Nearly 3,000 small biotech companies across the US have been awarded grants and tax credits totalling $1bn

Nearly 3,000 small biotech companies across the US have been awarded grants and tax credits totalling $1bn. The government money was earmarked under the healthcare reform legislation for new therapeutic discovery projects.

The grants and credits, which are jointly known as the Therapeutic Discovery Project, were announced by secretary of the treasury Tim Geithner, secretary of health and human services Kathleen Sebelius, and National Institutes of Health (NIH) director Dr Francis Collins.

"These grants will help make sure our companies, entrepreneurs and workers can continue to invest and innovate, which will strengthen our economy now and far into the future," Geithner said.

Sebelius said the funding would allow companies "to hire more staff, improve facilities and move forward with research projects that might otherwise have been put on hold." The funding is intended in part to keep the biotech companies from moving their research activities overseas, she added.

The government reviewed 4,606 applications from biotech companies and awarded grants and credits to 2,923 companies specialising in biotechnology and medical research in 47 states and the District of Columbia.

The grant funding is aimed at supporting research that shows significant potential to produce new therapies, address unmet medical needs, reduce the long-term growth of healthcare costs, or advance the goal of curing cancer within the next 30 years.

▸ Required action A
Decide whether each statement agrees with the biotech funding passage, answering yes or no and quoting the words of the passage that settle it. (i) The government reviewed more than 4,000 applications. (ii) The grants and credits were announced by the secretary of the treasury alone. (iii) Companies in all 50 states received funding.
▸ Required action B
Extend the biotech funding passage, picking up after its final sentence.

▸ Listed entries

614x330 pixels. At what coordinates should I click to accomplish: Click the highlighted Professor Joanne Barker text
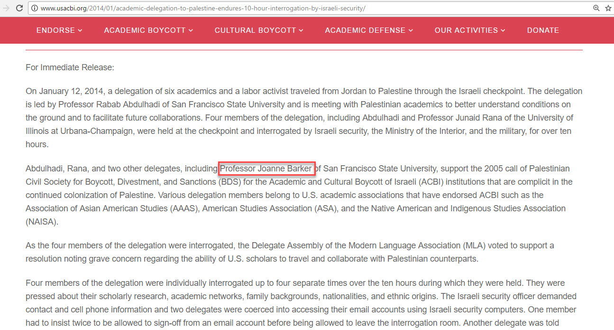coord(266,169)
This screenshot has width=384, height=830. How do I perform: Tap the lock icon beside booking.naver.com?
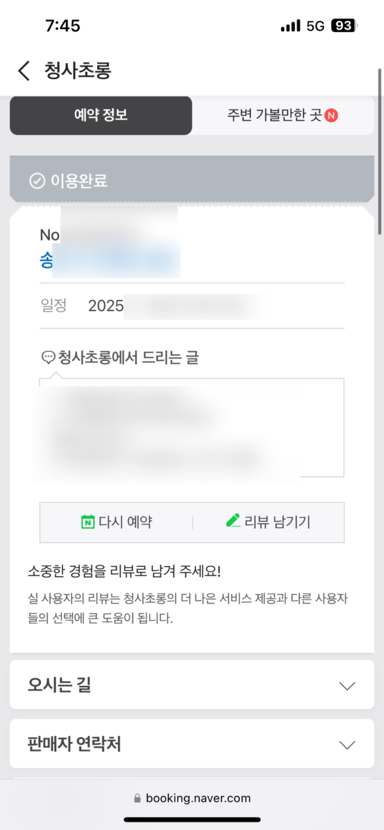coord(137,799)
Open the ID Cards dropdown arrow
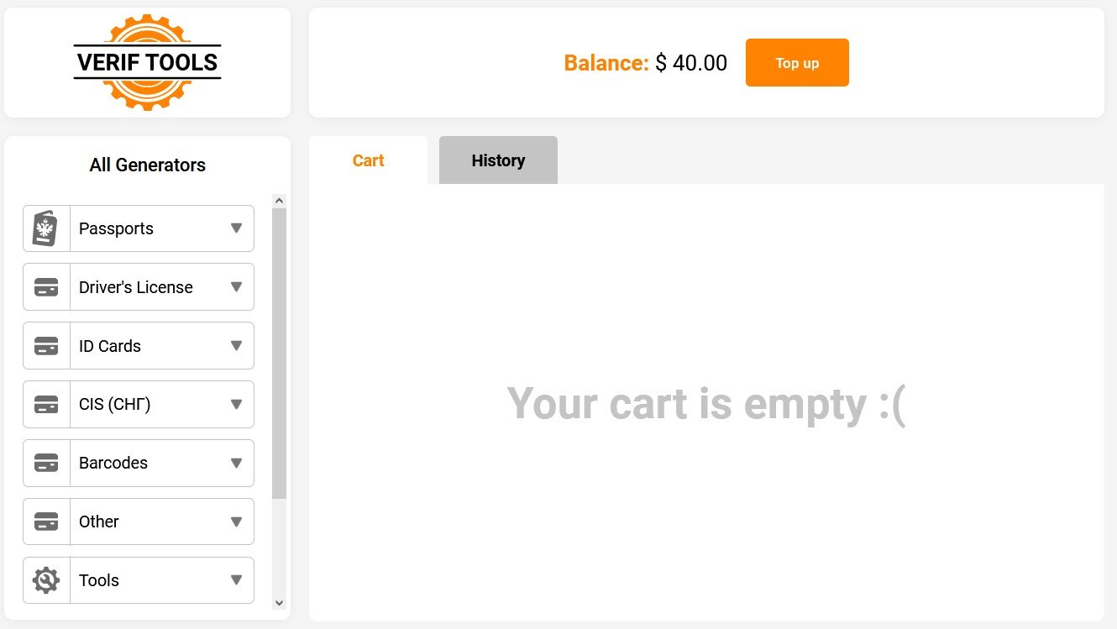The height and width of the screenshot is (629, 1117). tap(236, 346)
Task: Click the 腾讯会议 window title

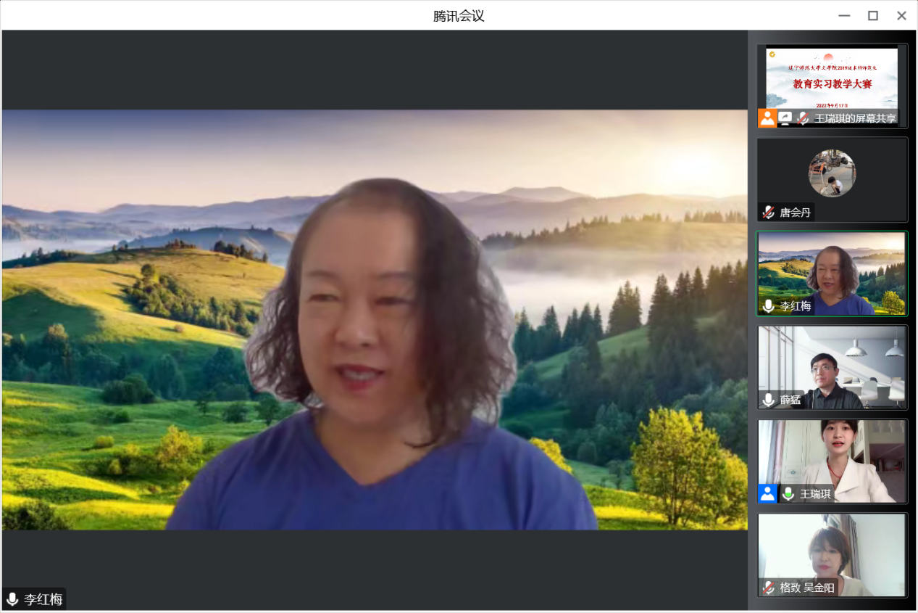Action: (x=459, y=15)
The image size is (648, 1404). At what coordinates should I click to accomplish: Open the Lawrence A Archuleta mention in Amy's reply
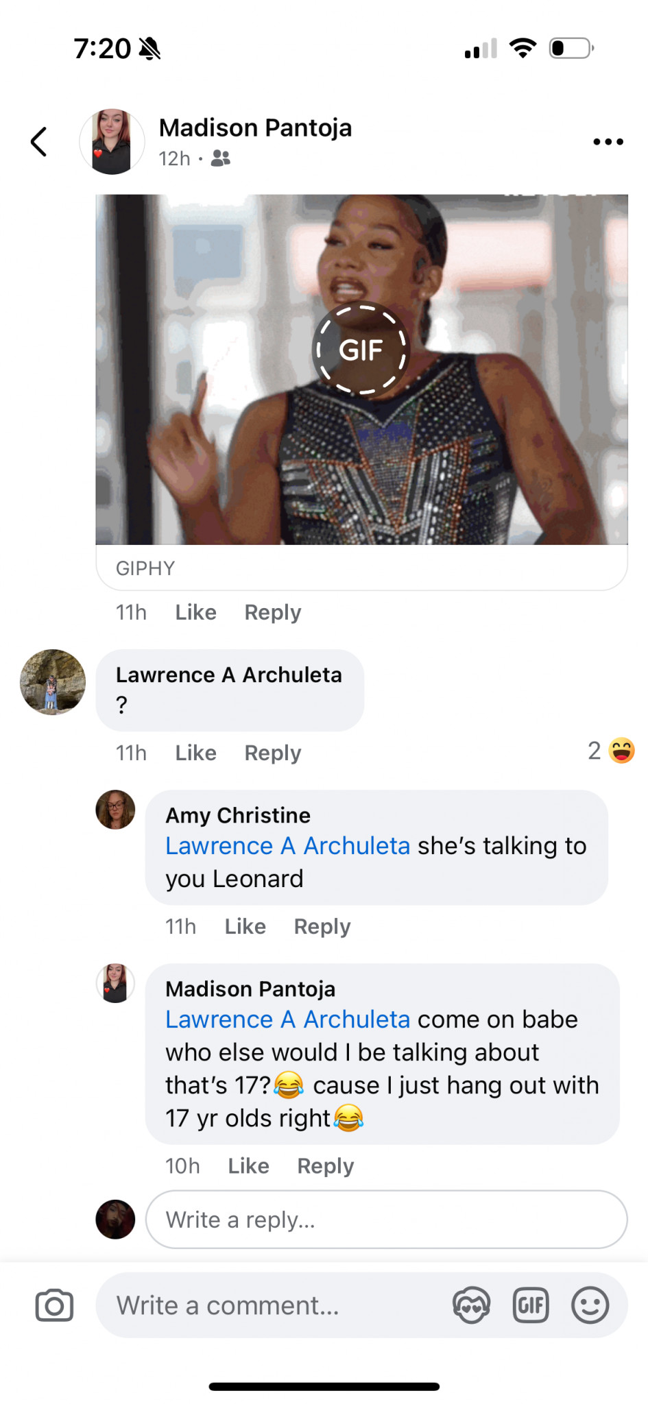click(287, 846)
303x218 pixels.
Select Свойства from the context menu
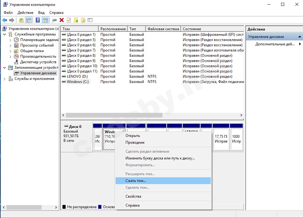point(133,196)
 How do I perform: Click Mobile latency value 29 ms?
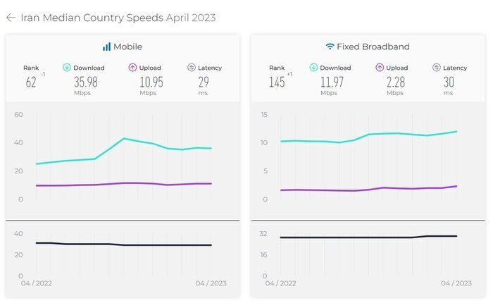tap(203, 82)
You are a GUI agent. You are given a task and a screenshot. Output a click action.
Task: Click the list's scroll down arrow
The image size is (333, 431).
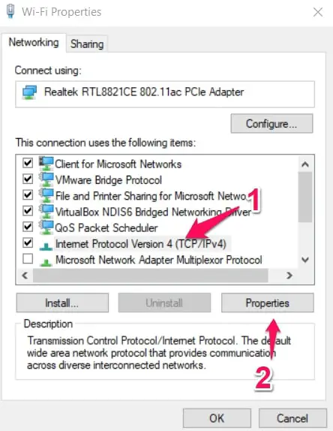[305, 260]
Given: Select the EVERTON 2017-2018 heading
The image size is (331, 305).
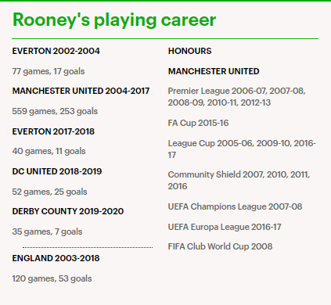Looking at the screenshot, I should (53, 131).
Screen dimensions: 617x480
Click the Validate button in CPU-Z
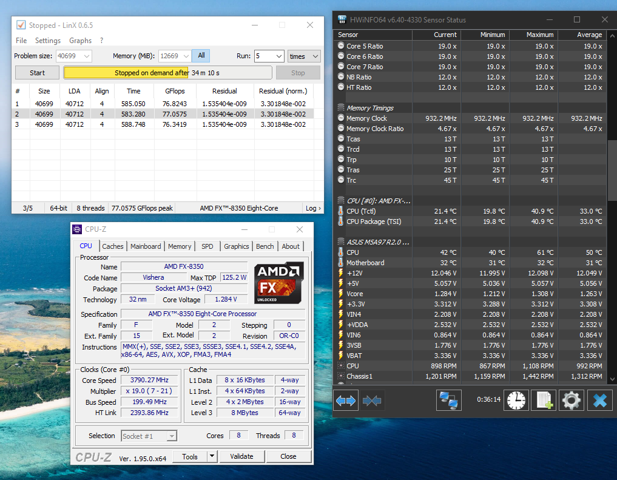pos(241,456)

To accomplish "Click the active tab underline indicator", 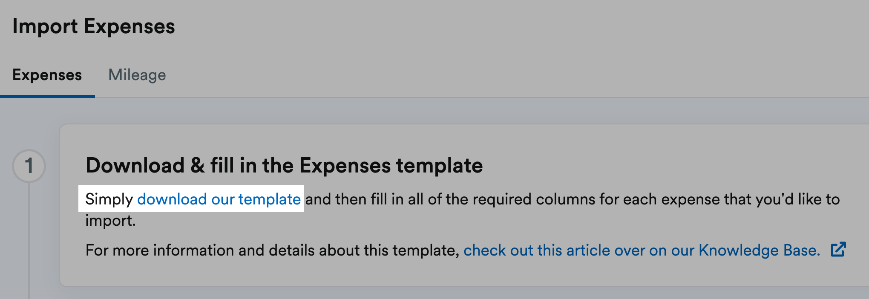I will point(47,97).
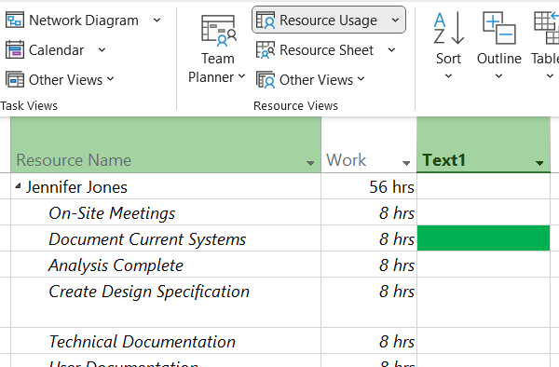Open the Text1 column filter dropdown
The height and width of the screenshot is (367, 559).
point(539,163)
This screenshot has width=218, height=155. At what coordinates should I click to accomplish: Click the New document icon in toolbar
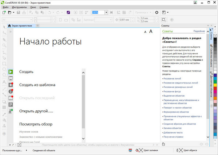[x=4, y=12]
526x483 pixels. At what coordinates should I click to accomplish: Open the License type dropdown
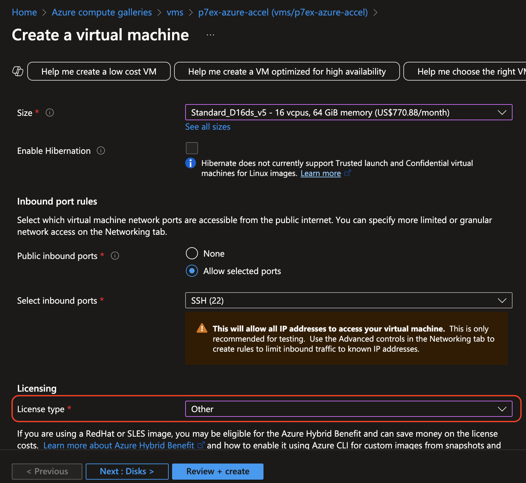[349, 409]
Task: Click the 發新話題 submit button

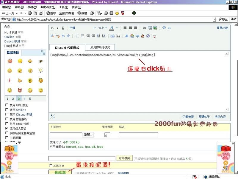Action: point(60,173)
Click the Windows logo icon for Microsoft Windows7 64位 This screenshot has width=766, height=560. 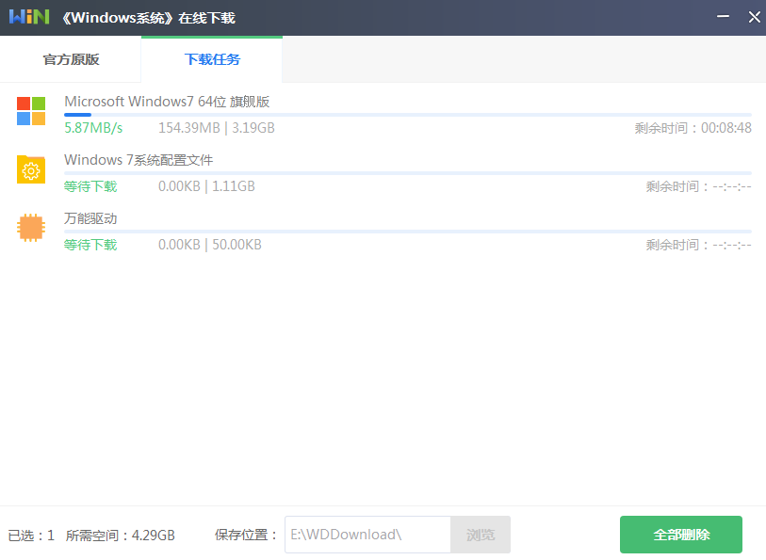31,110
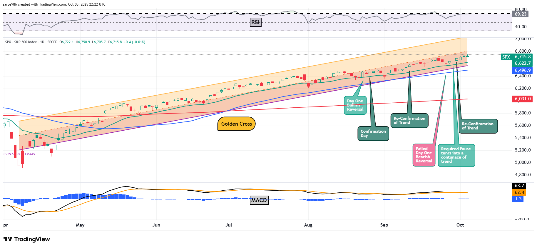Click the orange 62.4 MACD signal value
This screenshot has height=248, width=537.
click(x=519, y=192)

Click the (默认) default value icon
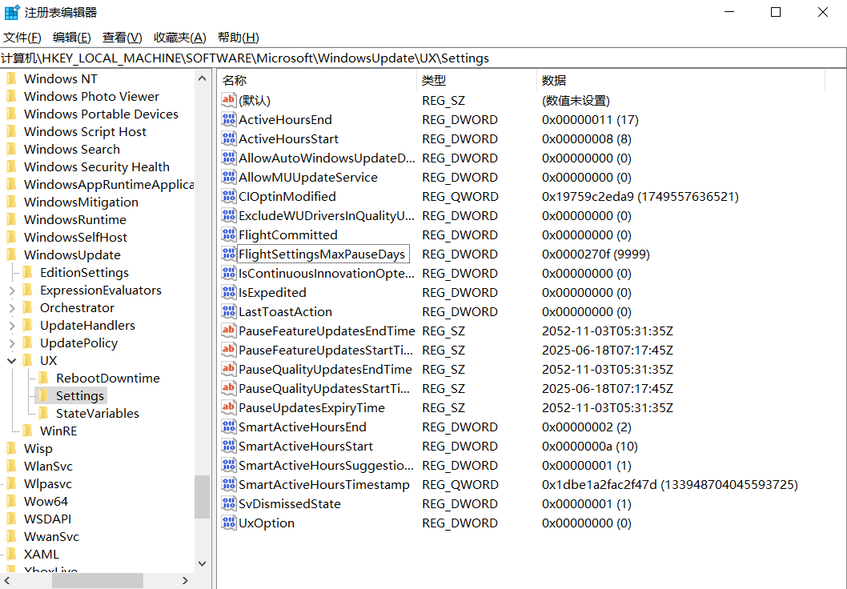click(x=229, y=101)
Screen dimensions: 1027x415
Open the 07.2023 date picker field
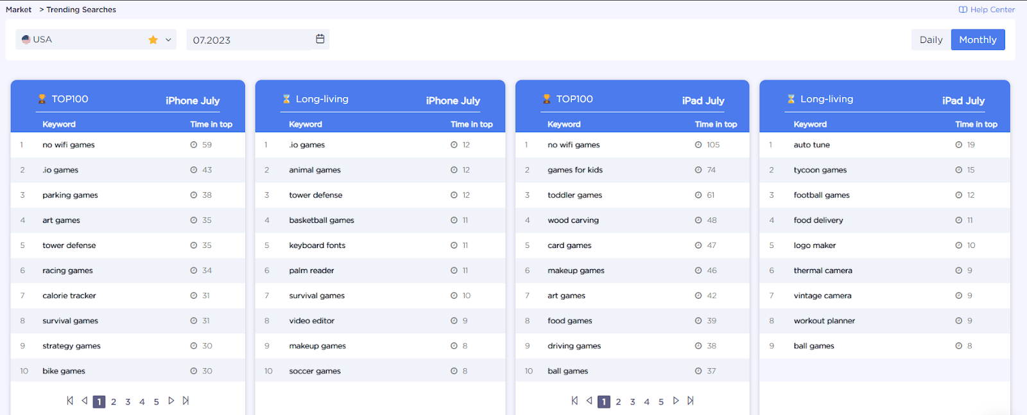(x=258, y=40)
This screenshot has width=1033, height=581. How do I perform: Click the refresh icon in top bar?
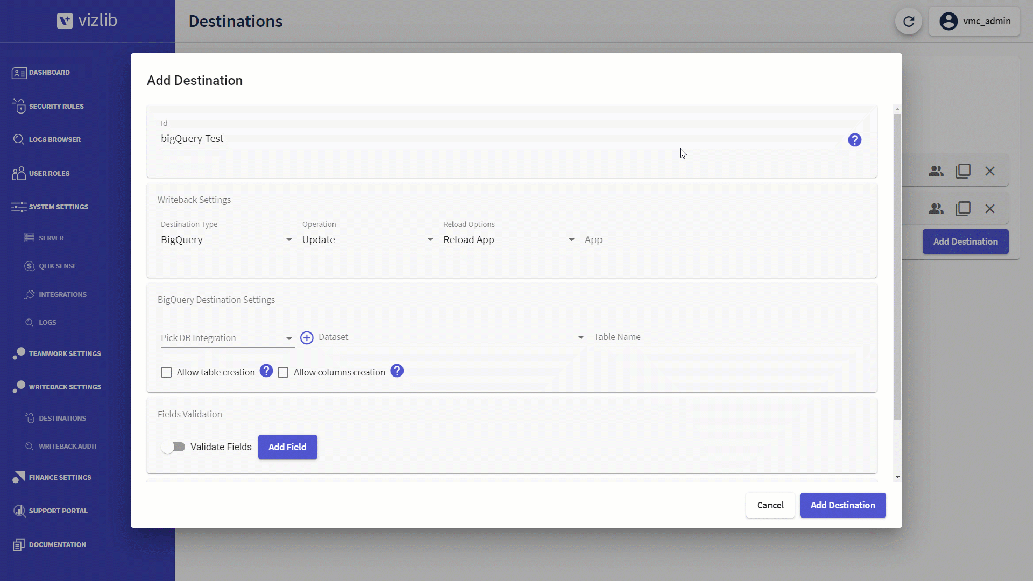[x=909, y=22]
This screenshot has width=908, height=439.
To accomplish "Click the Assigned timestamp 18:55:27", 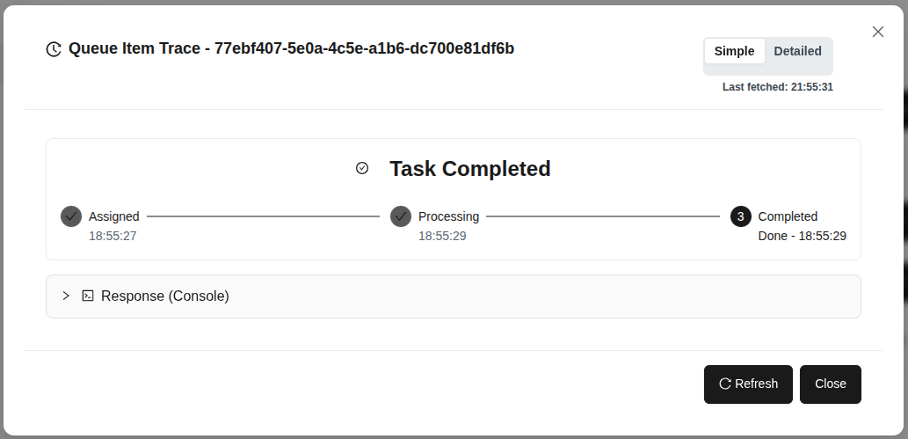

▸ Exercise answer A
(i) Yes: "The government reviewed 4,606 applications from biotech companies"
(ii) No: "were announced by secretary of the treasury Tim Geithner, secretary of health and human services Kathleen Sebelius, and National Institutes of Health (NIH) director Dr Francis Collins"
(iii) No: "in 47 states and the District of Columbia"

▸ Exercise answer B
The tax credits cover up to half the cost of qualifying research and are only available to companies that employ fewer than 250 people.  The credits can be applied to investments made in 2009 and 2010. 

Biotechnology Industry Organization (BIO) president and CEO Jim Greenwood released a statement praising the programme. "With capital markets frozen during these uncertain economic times, this programme provides a critical lifeline for innovative biotechnology companies," he said, noting that the number of public US biotech companies has declined by almost a third over the last several years. 

He added that in a recent survey conducted by BIO, two-thirds of the small biotech companies polled said that the opportunity to apply for the program made them more likely to keep their companies' operations in the US.

"We now call on Congress and the Administration to work together to extend and expand the Therapeutic Discovery Project to support continued American innovation and accelerate the development of life-saving cures," Greenwood said.